A ministra observa que o crime de violência política contra mulher atinge um bem jurídico que vai muito além da honra subjetiva da ofendida e atinge a normalidade e a legitimidade de uma disputa eleitoral. “Ele atinge, em última instância, a integridade do exercício do mandato político, comprometendo a própria democracia.”
União de esforços
Para sensibilizar e informar a sociedade sobre os variados cenários da violência de gênero contra meninas e mulheres, o Conselho Nacional de Justiça (CNJ) promove ações por meio de parcerias com entidades da sociedade civil e órgãos públicos com a campanha 21 Dias de Ativismo pelo Fim da Violência contra a Mulher, realizada entre 21 de novembro e 10 de dezembro. A campanha se inspira em ação mundial iniciada em 1991, intitulada “as mariposas”, em homenagem às irmãs Pátria, Minerva e Maria Teresa, assassinadas, em 1960, na República Dominicana. Submetidas às mais diversas situações de violência e tortura, entre elas, o estupro, as irmãs foram silenciadas pelo regime ditatorial de Rafael Trujillo, no dia 25 de novembro de 1960.
Para a procuradora regional da República e coordenadora do Grupo de Trabalho Violência Política de Gênero da Vice-Procuradoria-Geral Eleitoral, Raquel Branquinho, é bastante positiva a presença da pauta da violência política de gênero na sociedade brasileira e nas instituições no decorrer de 2022. “Isso demonstra que estamos discutindo o problema, mas sabemos que é uma realidade difícil de superar de uma hora para outra”, disse ela. Os dados sobre procedimentos abertos desde a sanção da Lei n. 14.192/2021 foram levantados a partir desse grupo de trabalho.

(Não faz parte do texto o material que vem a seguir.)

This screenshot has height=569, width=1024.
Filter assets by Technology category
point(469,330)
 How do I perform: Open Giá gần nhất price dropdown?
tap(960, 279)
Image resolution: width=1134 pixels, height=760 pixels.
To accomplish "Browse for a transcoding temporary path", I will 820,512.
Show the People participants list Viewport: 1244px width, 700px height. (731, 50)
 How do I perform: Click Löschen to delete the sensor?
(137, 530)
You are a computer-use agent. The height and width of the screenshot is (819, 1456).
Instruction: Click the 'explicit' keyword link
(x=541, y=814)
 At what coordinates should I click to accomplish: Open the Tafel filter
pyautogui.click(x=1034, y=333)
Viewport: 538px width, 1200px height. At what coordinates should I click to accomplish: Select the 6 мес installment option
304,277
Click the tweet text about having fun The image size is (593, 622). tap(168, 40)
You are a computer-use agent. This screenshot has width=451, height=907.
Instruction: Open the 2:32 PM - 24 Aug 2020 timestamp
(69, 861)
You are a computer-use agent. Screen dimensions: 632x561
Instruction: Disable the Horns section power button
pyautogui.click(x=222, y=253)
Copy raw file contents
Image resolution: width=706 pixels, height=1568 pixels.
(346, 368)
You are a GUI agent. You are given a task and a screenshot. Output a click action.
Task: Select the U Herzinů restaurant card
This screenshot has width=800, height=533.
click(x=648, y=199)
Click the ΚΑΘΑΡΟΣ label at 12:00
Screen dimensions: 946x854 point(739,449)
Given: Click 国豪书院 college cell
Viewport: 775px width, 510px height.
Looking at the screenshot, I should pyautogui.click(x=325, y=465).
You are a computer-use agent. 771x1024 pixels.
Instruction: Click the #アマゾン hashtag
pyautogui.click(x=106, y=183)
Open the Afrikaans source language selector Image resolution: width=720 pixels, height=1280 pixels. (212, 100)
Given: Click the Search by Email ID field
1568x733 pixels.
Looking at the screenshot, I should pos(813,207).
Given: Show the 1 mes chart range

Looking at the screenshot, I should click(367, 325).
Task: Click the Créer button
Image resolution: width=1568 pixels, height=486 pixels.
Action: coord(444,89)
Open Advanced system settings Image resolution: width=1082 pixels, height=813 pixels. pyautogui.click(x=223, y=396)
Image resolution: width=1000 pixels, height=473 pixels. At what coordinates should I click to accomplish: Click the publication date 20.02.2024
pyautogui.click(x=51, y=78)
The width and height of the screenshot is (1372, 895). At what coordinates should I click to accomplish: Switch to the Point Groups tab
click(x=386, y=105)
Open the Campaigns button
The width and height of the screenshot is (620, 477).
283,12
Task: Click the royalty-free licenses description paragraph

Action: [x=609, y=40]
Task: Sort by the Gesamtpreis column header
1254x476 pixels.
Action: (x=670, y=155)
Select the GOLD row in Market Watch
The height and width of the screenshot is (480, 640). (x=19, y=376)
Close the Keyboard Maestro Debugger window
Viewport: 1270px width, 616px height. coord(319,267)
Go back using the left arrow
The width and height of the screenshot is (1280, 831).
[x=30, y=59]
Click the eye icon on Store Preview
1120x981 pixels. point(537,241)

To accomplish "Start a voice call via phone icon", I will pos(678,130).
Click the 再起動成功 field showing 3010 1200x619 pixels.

Neste ano, o TSE e a Procuradoria-Geral Eleitoral (PGE) firmaram um protocolo que estabelece prioridade para condutas e ritos processuais para casos de violência política contra mulher. Foram abertos canais para recebimento de denúncias nos portais on-line dos órgãos e foi criada a taxonomia para registro das representações, além de treinamento para operadores do sistema de justiça eleitoral para que analisem os casos a partir de uma perspectiva de gênero.
Segundo Raquel, a conjuntura, composta por nova lei e maior presença da mulher na política, incide no aumento da identificação da violência. “A violência sempre ocorreu e é histórica. O processo pode parecer lento, mas precisa ser enfrentado”. Ela afirma que o Brasil está evoluindo bastante no aspecto legal e no aspecto jurisprudencial, sendo, inclusive, considerado como referência na América Latina com a Lei n. 14.192/2021.
A procuradora destaca o desenvolvimento de trabalho junto aos partidos políticos, ainda que alguns se mostrem resistentes. “O partido é um mecanismo de inserção democrática da representatividade feminina na política”. Segundo ela, o cumprimento da lei exige mudanças nos estatutos para contemplar medidas de prevenção e repressão à violência política.
Pioneirismo
O primeiro caso julgado de violência política contra a mulher com base na Lei n. 14.192/2021 foi registrado na cidade de Pedreiras/MA. O caso ocorreu na Câmara Municipal, onde um vereador arrancou o microfone das mãos de uma colega enquanto ela discursava.
A presidente do Tribunal Regional Eleitoral do Maranhão (TRE-MA), desembargadora Ângela Salazar, diz que é fundamental mudar a realidade caraterizada pela baixa participação da mulher na política, principalmente da mulher negra. “Temos de avançar no combate à violência política de gênero e no combate ao racismo, que são caraterísticas de uma sociedade fundada no patriarcado e no racismo”.